> **DATA FOR THIS TASK**
══════════

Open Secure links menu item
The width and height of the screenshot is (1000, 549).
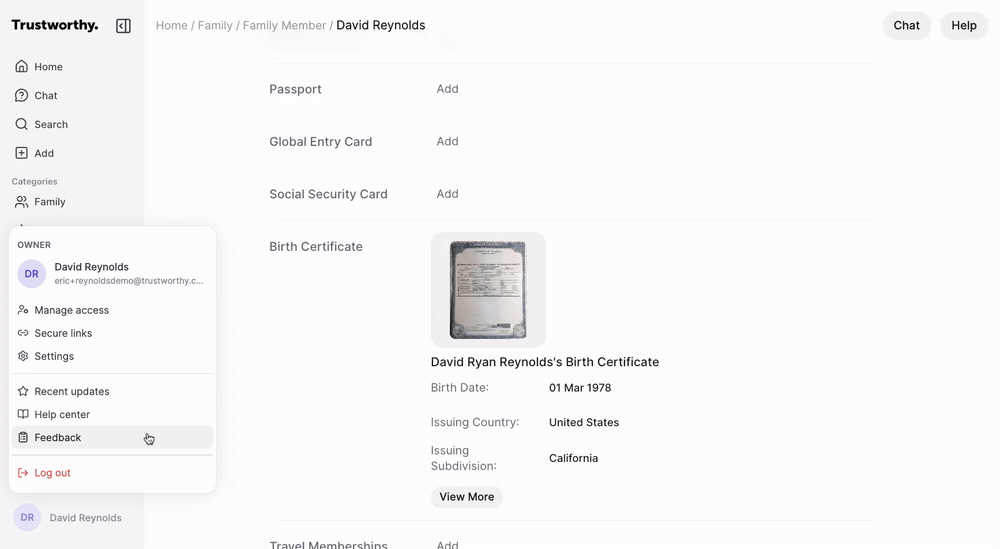pos(63,333)
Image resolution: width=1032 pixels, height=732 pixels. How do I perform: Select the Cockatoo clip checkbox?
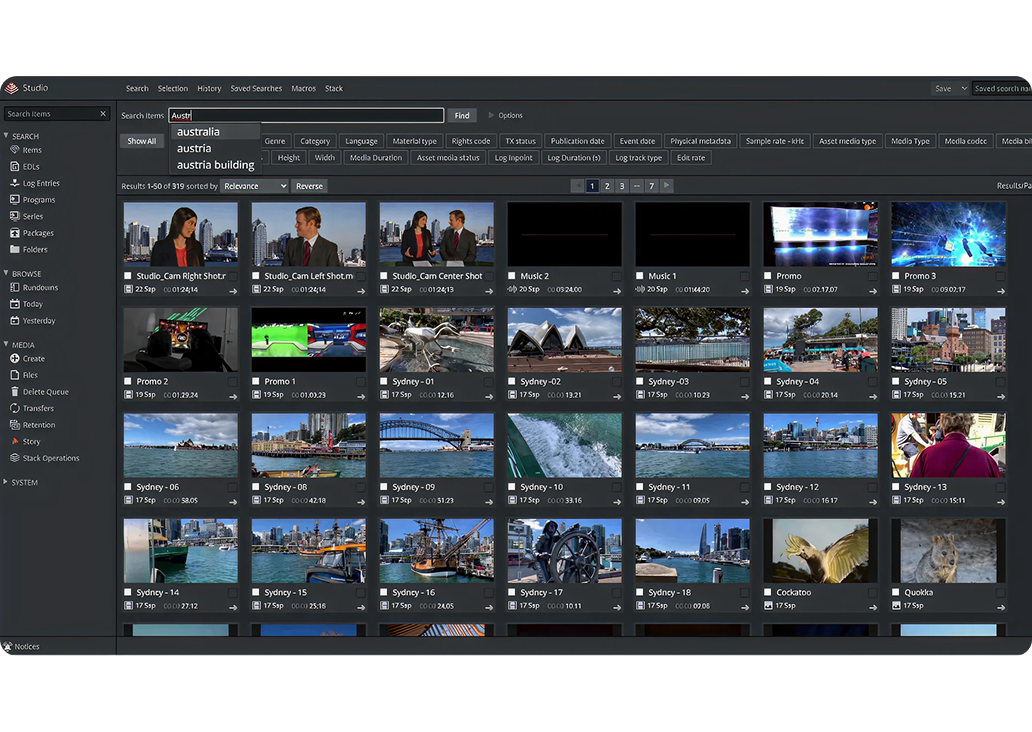768,593
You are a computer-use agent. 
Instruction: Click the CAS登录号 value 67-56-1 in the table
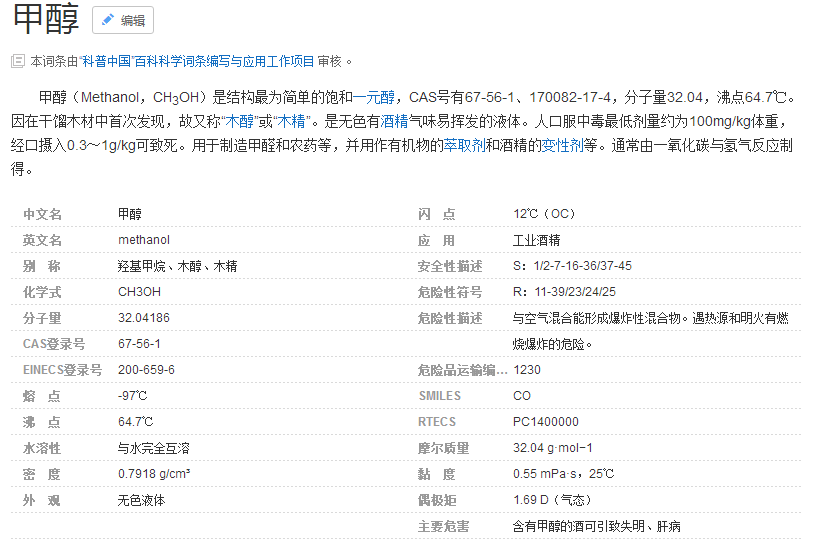click(x=139, y=343)

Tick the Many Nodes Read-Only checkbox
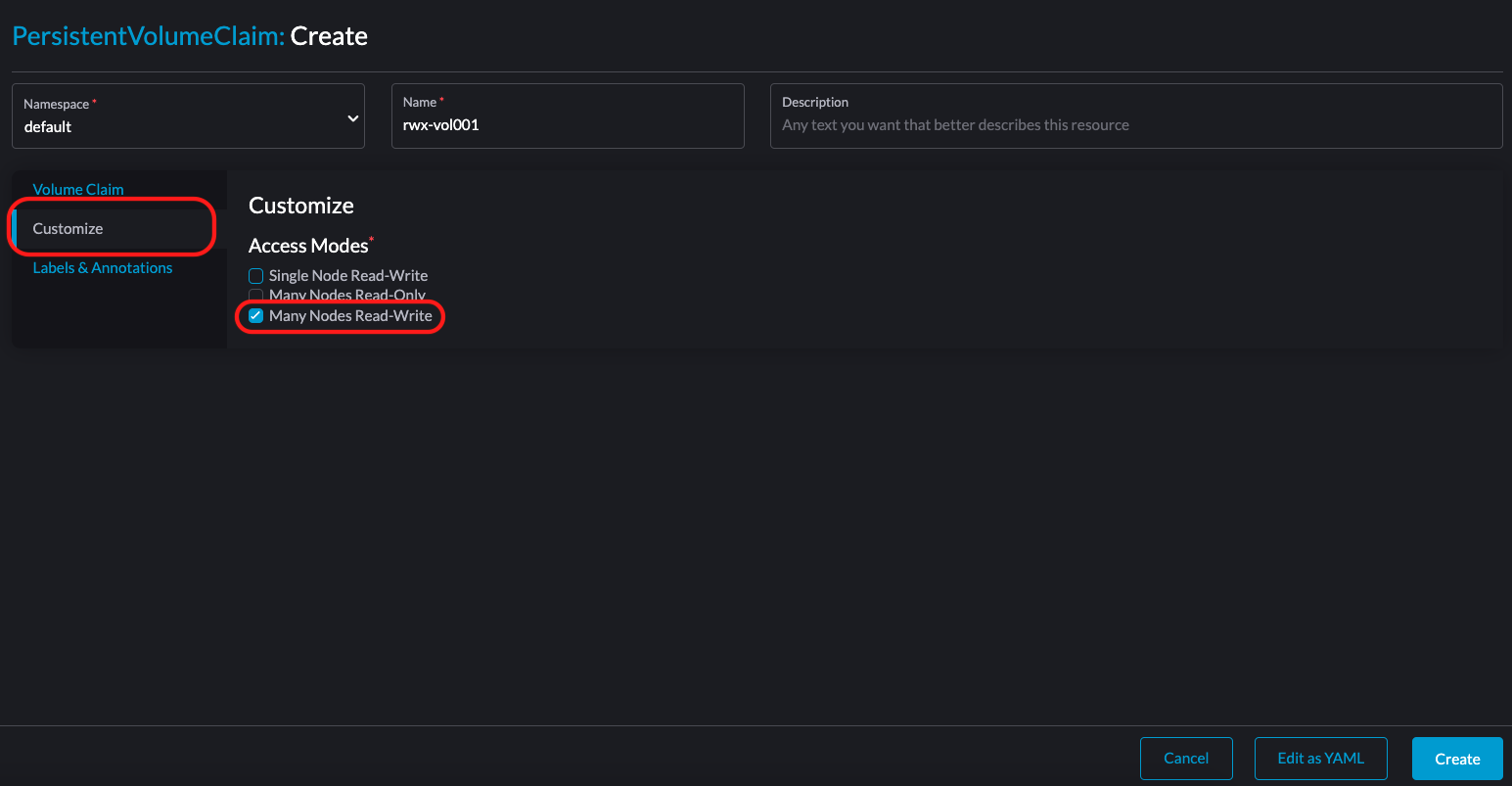pos(256,294)
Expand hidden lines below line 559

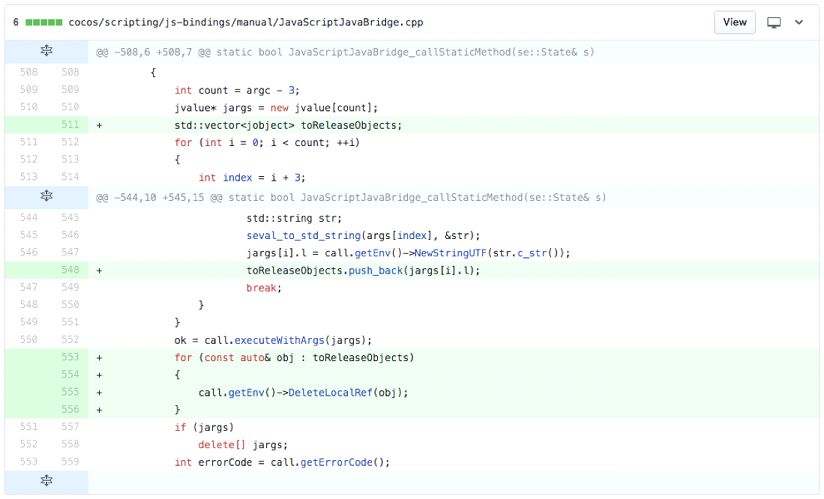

══════════

> **TASK TO CARRY OUT**
Give the listing again word for word, but drop every picture.

> **REPLY**
Open Secure links menu item
The width and height of the screenshot is (1000, 549).
pos(63,333)
Image resolution: width=1032 pixels, height=732 pixels. How do I perform: Select the Cockatoo clip checkbox?
768,593
You are a computer-use agent. 
Instruction: Click the CAS登录号 value 67-56-1 in the table
click(x=139, y=343)

Tick the Many Nodes Read-Only checkbox
pos(256,294)
Expand hidden lines below line 559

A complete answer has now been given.